Service deployment and resource allocation method of partially decoupled data center

Technical Field

The invention relates to the technical field of service deployment, in particular to a service deployment and resource allocation method of a partially decoupled data center.

Background

A conventional data center consists of servers and a private network interconnecting them, as shown in fig. 1 (a), where each server integrates its own various resources, such as CPU, memory and disk space. While one data center can accomplish complex tasks and serve thousands of users simultaneously, its resource utilization is often inefficient because the resources are tightly coupled within each server. For example, while one type of resource (e.g., a CPU) may be fully utilized in a server, other types of resources (e.g., disk space) may be rarely used. This results in a waste of server resources. In addition, as the size of data centers increases, conventional data centers suffer from high cost and high energy consumption, and may not be easily upgraded when needed.

In view of these problems, an alternative data center architecture, called a fully decoupled data center, has recently been proposed, as shown in fig. 1 (b), which better utilizes resources through decoupling of resources. Specifically, the resources in each server are decomposed, and the same type of resources are arranged/grouped into a resource pool. These resource pools are interconnected using a dedicated network with high capacity and low latency. The decoupling enables the resources of different types to be upgraded and expanded independently, and greatly improves the utilization rate of the whole resources.

For this process of evolution of a data center from a traditional data center to a fully decoupled data center, there may be intermediate stages where some resources are still provided by old servers as before, while other resources are provided as a pool of resources formed after decoupling. We refer to this type of data center as a partially decoupled data center, as shown in fig. 1 (c).

At present, a great deal of literature is available for researching a completely decoupled data center, and all aspects of performance improvement of the data center due to resource decoupling are verified. In recent years, china still uses the traditional data center established based on the traditional server. In this process, no one has considered a partially decoupled data center, where the old server and the new decoupled resource coexist. At present, how to implement efficient service deployment and resource allocation in a partially decoupled data center is an urgent problem to be solved.

Disclosure of Invention

The invention aims to provide a service deployment and resource allocation method of a partially decoupled data center, which is high in feasibility and efficiency.

In order to solve the above problems, the present invention provides a method for service deployment and resource allocation in a partially decoupled data center, which comprises the following steps:

s1, receiving a group of services, and sequencing the services according to the requirements of the services on different resources to obtain a plurality of service lists;

s2, taking out a service from the service list each time, and judging whether the service is a resource intensive service or not; if yes, executing step S3; otherwise, executing step S4;

s3, attempting to use a decoupling module in a resource pool corresponding to the service to deploy the service; the method comprises the following steps:

s31, eliminating all fully loaded decoupling modules in the corresponding resource pool;

s32, searching whether a single decoupling module meeting the service resource requirement exists in the corresponding resource pool; if yes, deploying the service by using the decoupling module; otherwise, go to step S33;

s33, judging whether the rest decoupling modules in the corresponding resource pool can meet the service resource requirements, if so, distributing the current service to a plurality of decoupling modules for deployment; otherwise, the resource pool fails to be deployed, and step S4 is executed;

s4, attempting to use a server to carry out service deployment; the method comprises the following steps:

s41, eliminating a server of which the residual resource can not meet the requirement of the service resource;

s42, sorting the servers according to different residual resources in the servers to obtain a plurality of server lists;

s43, judging whether a server meeting the service resource requirement exists in a server list corresponding to the service, if so, deploying the service by using the server; otherwise, the server fails to deploy, and step S3 is executed.

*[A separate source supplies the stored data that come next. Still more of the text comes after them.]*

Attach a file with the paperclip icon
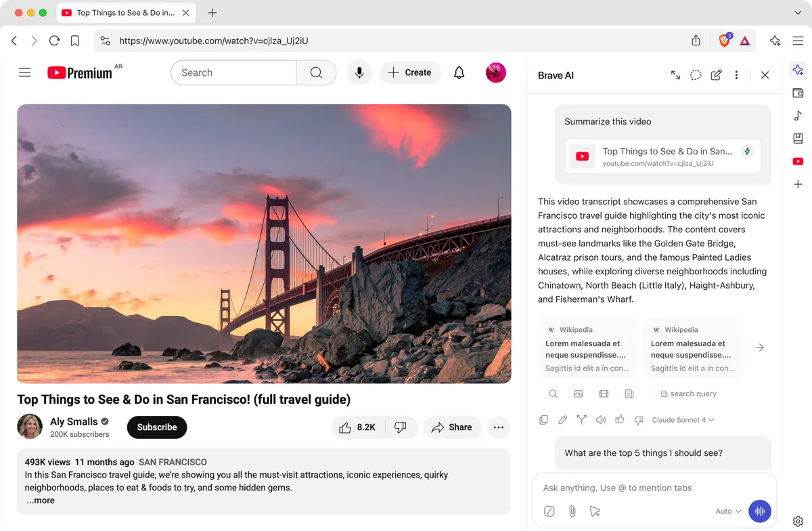The width and height of the screenshot is (812, 531). point(572,511)
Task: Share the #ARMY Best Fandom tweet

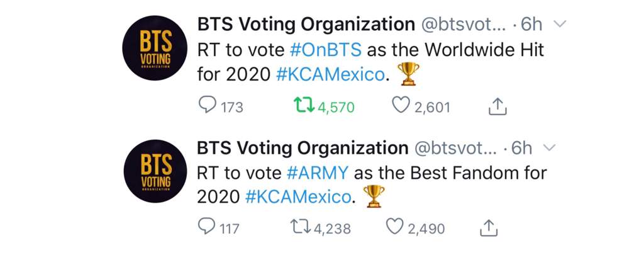Action: click(489, 228)
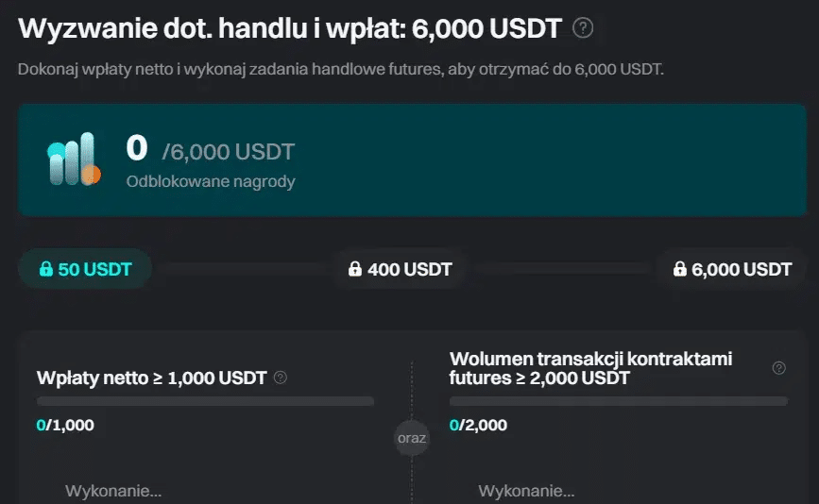Click lock icon on 50 USDT tier
The width and height of the screenshot is (819, 504).
(46, 269)
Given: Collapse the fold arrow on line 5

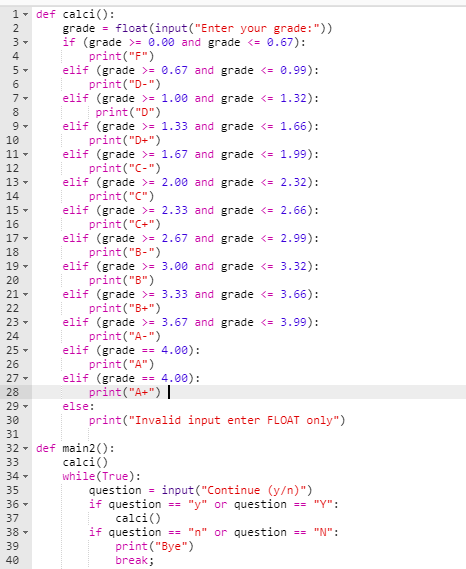Looking at the screenshot, I should 25,70.
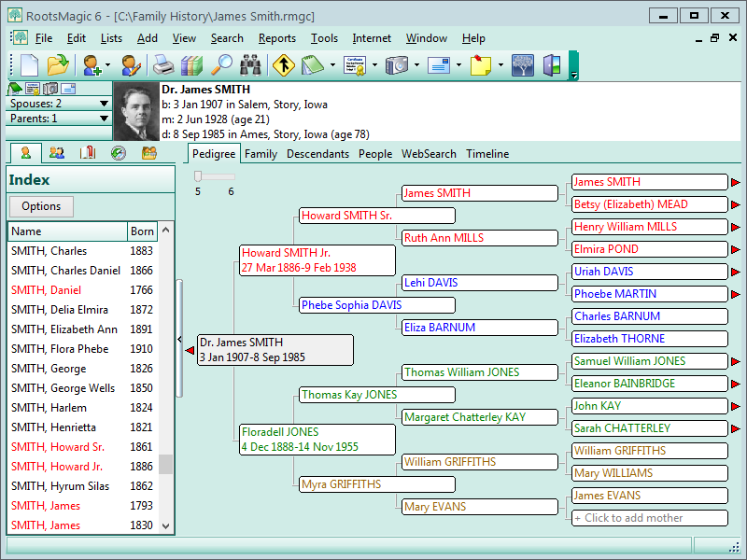Click red arrow next to Henry William MILLS
The height and width of the screenshot is (560, 747).
click(x=735, y=227)
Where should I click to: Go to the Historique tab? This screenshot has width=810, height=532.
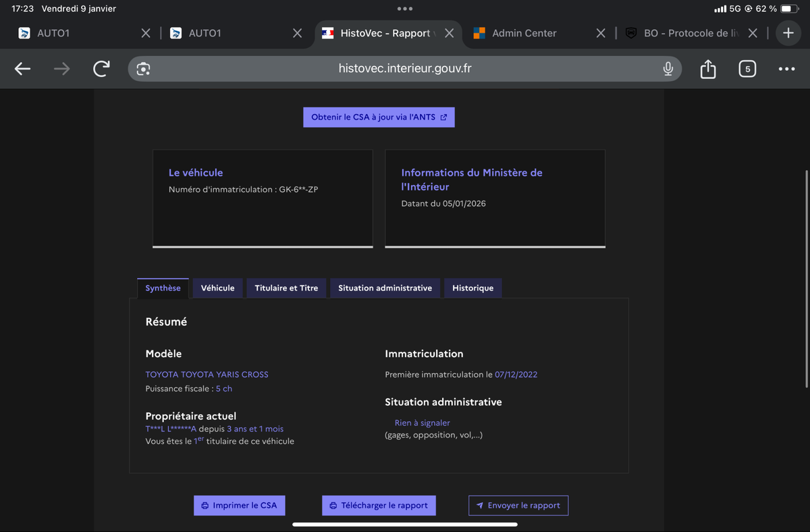pyautogui.click(x=473, y=288)
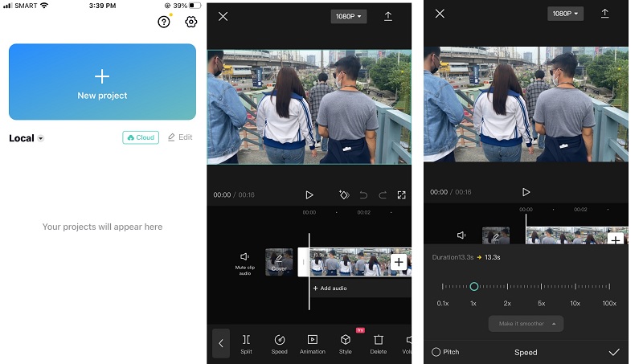Viewport: 643px width, 364px height.
Task: Open the Style tool
Action: [345, 343]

As a further improvement of the present invention, in step S1, services are ordered according to requirements of the services for different resources to obtain three service lists, where the first service list orders the services from small to large according to the requirements of the services for a CPU, the second service list orders the services from small to large according to the requirements of the services for a memory, and the third service list orders the services from small to large according to the requirements of the services for an external memory.

As a further improvement of the present invention, step S2 includes: taking out a service from the current service list each time according to the sequence of the first service list, the second service list and the third service list and the requirement of the service on resources from small to large, and judging whether the service is a resource intensive service; if yes, executing step S3; otherwise, step S4 is executed.

As a further improvement of the present invention, in step S3, the first task list corresponds to a CPU resource pool including a CPU module, the second task list corresponds to a memory resource pool including a memory module, and the third task list corresponds to a memory resource pool including a memory module.

As a further improvement of the present invention, in step S42, the servers are sorted according to different remaining resources in the servers to obtain three server lists, the first server list sorts the servers from small to large according to the remaining CPU resources, the second server list sorts the servers from small to large according to the remaining memory resources, and the third server list sorts the servers from small to large according to the remaining external memory resources.

As a further improvement of the invention, the method also comprises the following steps:

if the current service fails to be deployed in both the resource pool and the server, the current service deployment is ended, and the next service is continuously deployed.

and if the current service fails to be deployed in the resource pool and the server, deleting the current service from the three service lists.

As a further improvement of the present invention, before step S1, the following steps are further included:

according to the requirements of services on different resource types, the services are divided into a CPU intensive service, a memory intensive service, an IO intensive service and a low-load demand service, wherein the CPU intensive service, the memory intensive service and the IO intensive service are resource intensive services.

The invention also provides an electronic device comprising a memory, a processor and a computer program stored on the memory and executable on the processor, wherein the processor implements the steps of any one of the above methods when executing the program.

The invention also provides a computer-readable storage medium having stored thereon a computer program which, when executed by a processor, carries out the steps of any of the methods described above.

The invention has the beneficial effects that:

the service deployment and resource allocation method of the partially decoupled data center can improve the service carrying capacity of the data center, simultaneously utilize the servers in the data center to the maximum extent and improve the resource utilization rate of the data center.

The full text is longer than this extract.